A Study of How Economic Attitudes Are Shaped by Environmental Shocks and Life Experiences
Social attitudes, attitudes toward financial risk and attitudes toward deferred gratification are thought to influence many important economic decisions over the life-course. In economic theory, these attitudes are key components in diverse models of behavior, including collective action, saving and investment decisions and occupational choice. The relevance of these attitudes have been confirmed empirically. Yet, the factors that influence them are not well understood. This research evaluates how these attitudes are affected by large disruptive events, namely, a natural disaster and a civil conflict, and also by an individual-specific life event, namely, having children.
By implementing rigorous empirical strategies drawing on rich longitudinal datasets, this research project advances our understanding of how life experiences shape these attitudes. Moreover, compelling evidence is provided that the observed changes in attitudes are likely to reflect changes in preferences given that they are not driven just by changes in financial circumstances. Therefore the findings of this research project also contribute to the discussion of whether preferences are really fixed, a usual assumption in economics.

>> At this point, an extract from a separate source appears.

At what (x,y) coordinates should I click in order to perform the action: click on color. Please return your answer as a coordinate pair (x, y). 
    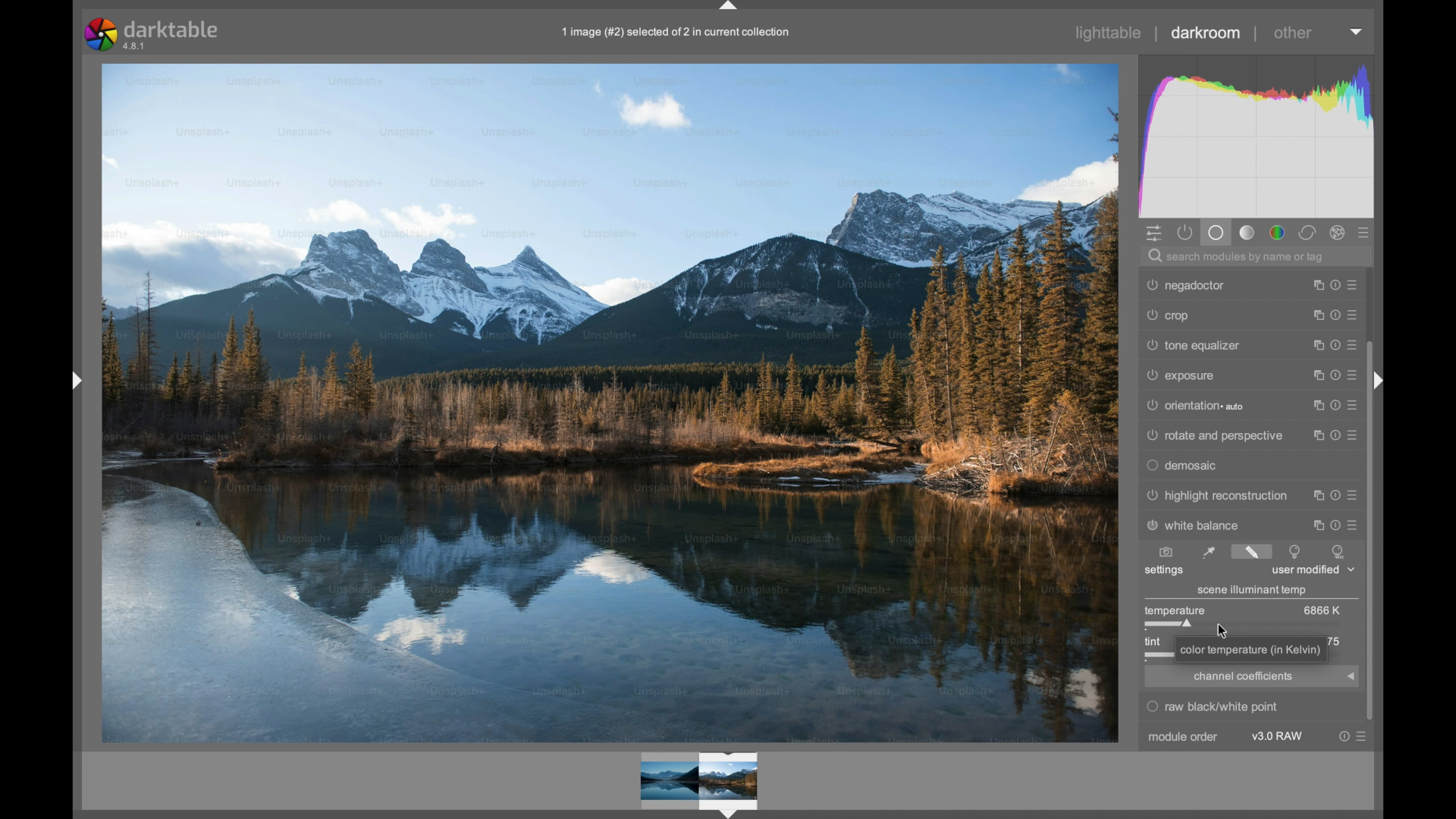
    Looking at the image, I should click on (1278, 233).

In the first chapter, I study how altruistic and trusting attitudes are affected by exposure to the 2004 Indian Ocean tsunami as long as ten years after the disaster occurred. Establishing a causal relationship between natural disasters and attitudes presents several challenges as endogenous exposure and sample selection can confound the analysis. I take on these challenges by exploiting plausibly exogenous variation in exposure to the tsunami and by relying on a longitudinal dataset representative of the pre-tsunami population in two districts of Aceh, Indonesia. The sample is drawn from the Study of the Tsunami Aftermath and Recovery (STAR), a survey with data collected both before and after the disaster and especially designed to identify the impact of the tsunami. The altruistic and trusting attitudes of the respondents are measured by their behavior in the dictator and trust games. I find that witnessing closely the damage caused by the tsunami but without suffering severe economic damage oneself increases altruistic and trusting behavior, particularly towards individuals from tsunami affected communities. Having suffered severe economic damage has no impact on altruistic behavior but may have increased trusting behavior. These effects do not seem to be caused by the consequences of the tsunami on people’s financial situation. Instead they are consistent with how experiences of loss and solidarity may have shaped social attitudes by affecting empathy and perceptions of who is deserving of aid and trust.

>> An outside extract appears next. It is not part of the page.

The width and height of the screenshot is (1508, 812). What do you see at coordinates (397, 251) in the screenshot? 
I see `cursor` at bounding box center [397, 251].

In the second chapter, co-authored with Ryan Brown, Duncan Thomas and Andrea Velasquez, we investigate how attitudes toward financial risk are affected by elevated levels of insecurity and uncertainty brought on by the Mexican Drug War. To conduct our analysis, we pair the Mexican Family Life Survey (MxFLS), a rich longitudinal dataset ideally suited for our purposes, with a dataset on homicide rates at the month and municipality-level. The homicide rates capture well the overall crime environment created by the drug war. The MxFLS elicits risk attitudes by asking respondents to choose between hypothetical gambles with different payoffs. Our strategy to identify a causal effect has two key components. First, we implement an individual fixed effects strategy which allows us to control for all time-invariant heterogeneity. The remaining time variant heterogeneity is unlikely to be correlated with changes in the local crime environment given the well-documented political origins of the Mexican Drug War. We also show supporting evidence in this regard. The second component of our identification strategy is to use an intent-to-treat approach to shield our estimates from endogenous migration. Our findings indicate that exposure to greater local-area violent crime results in increased risk aversion. This effect is not driven by changes in financial circumstances, but may be explained instead by heightened fear of victimization. Nonetheless, we find that having greater economic resources mitigate the impact. This may be due to individuals with greater economic resources being able to avoid crime by affording better transportation or security at work.

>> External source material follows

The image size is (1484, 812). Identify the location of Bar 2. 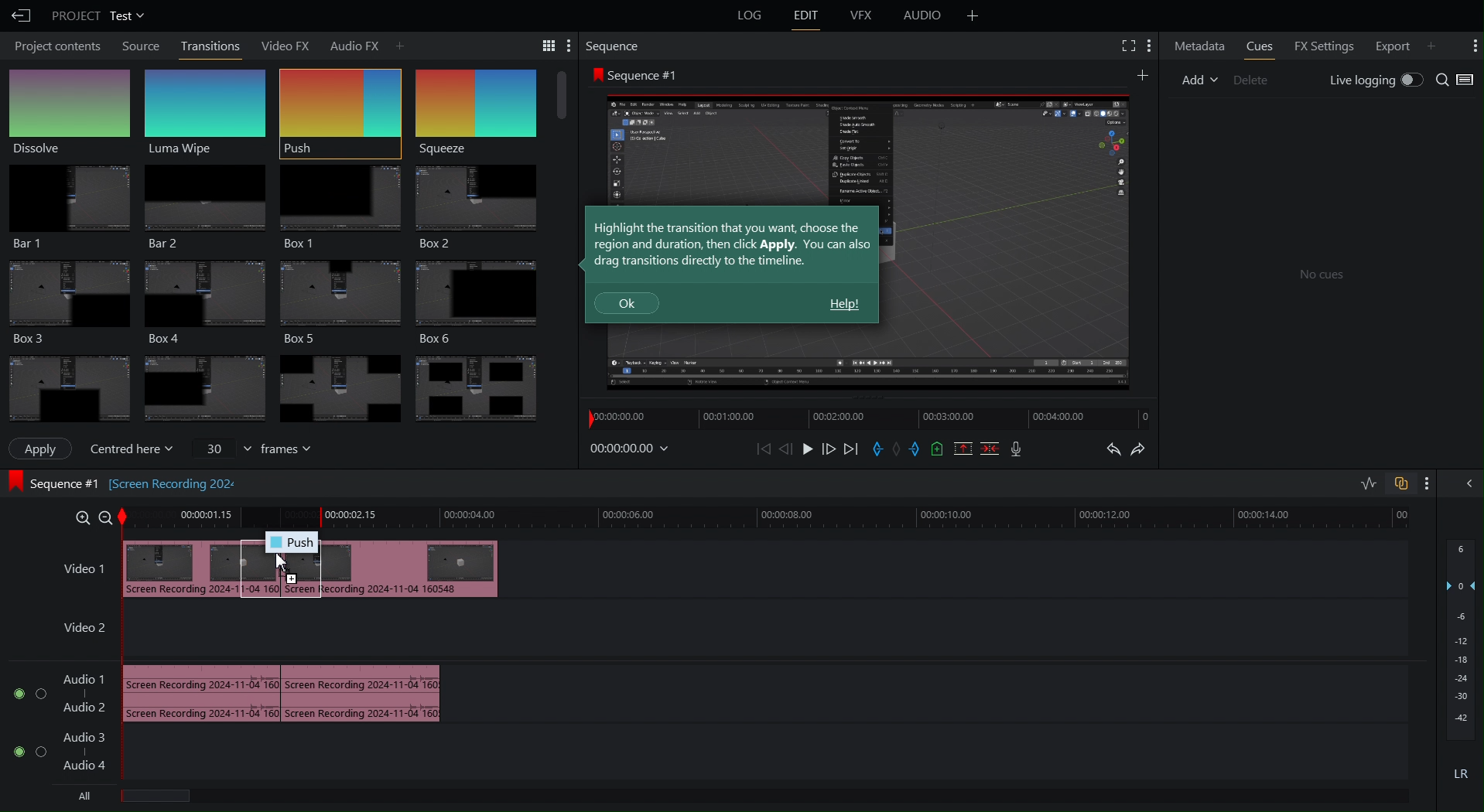
(202, 209).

The third chapter, co-authored with Duncan Thomas, evaluates whether attitudes toward deferred gratification change after having children. For this study we also exploit the MxFLS, which elicits attitudes toward deferred gratification (commonly known as time discounting) by asking individuals to choose between hypothetical payments at different points in time. We implement a difference-in-difference estimator to control for all time-invariant heterogeneity and show that our results are robust to the inclusion of time varying characteristics likely correlated with child birth. We find that becoming a mother increases time discounting especially in the first two years after childbirth and in particular for those women without a spouse at home. Having additional children does not have an effect and the effect for men seems to go in the opposite direction. These heterogeneous effects suggest that child rearing may affect time discounting due to generated stress or not fully anticipated spending needs.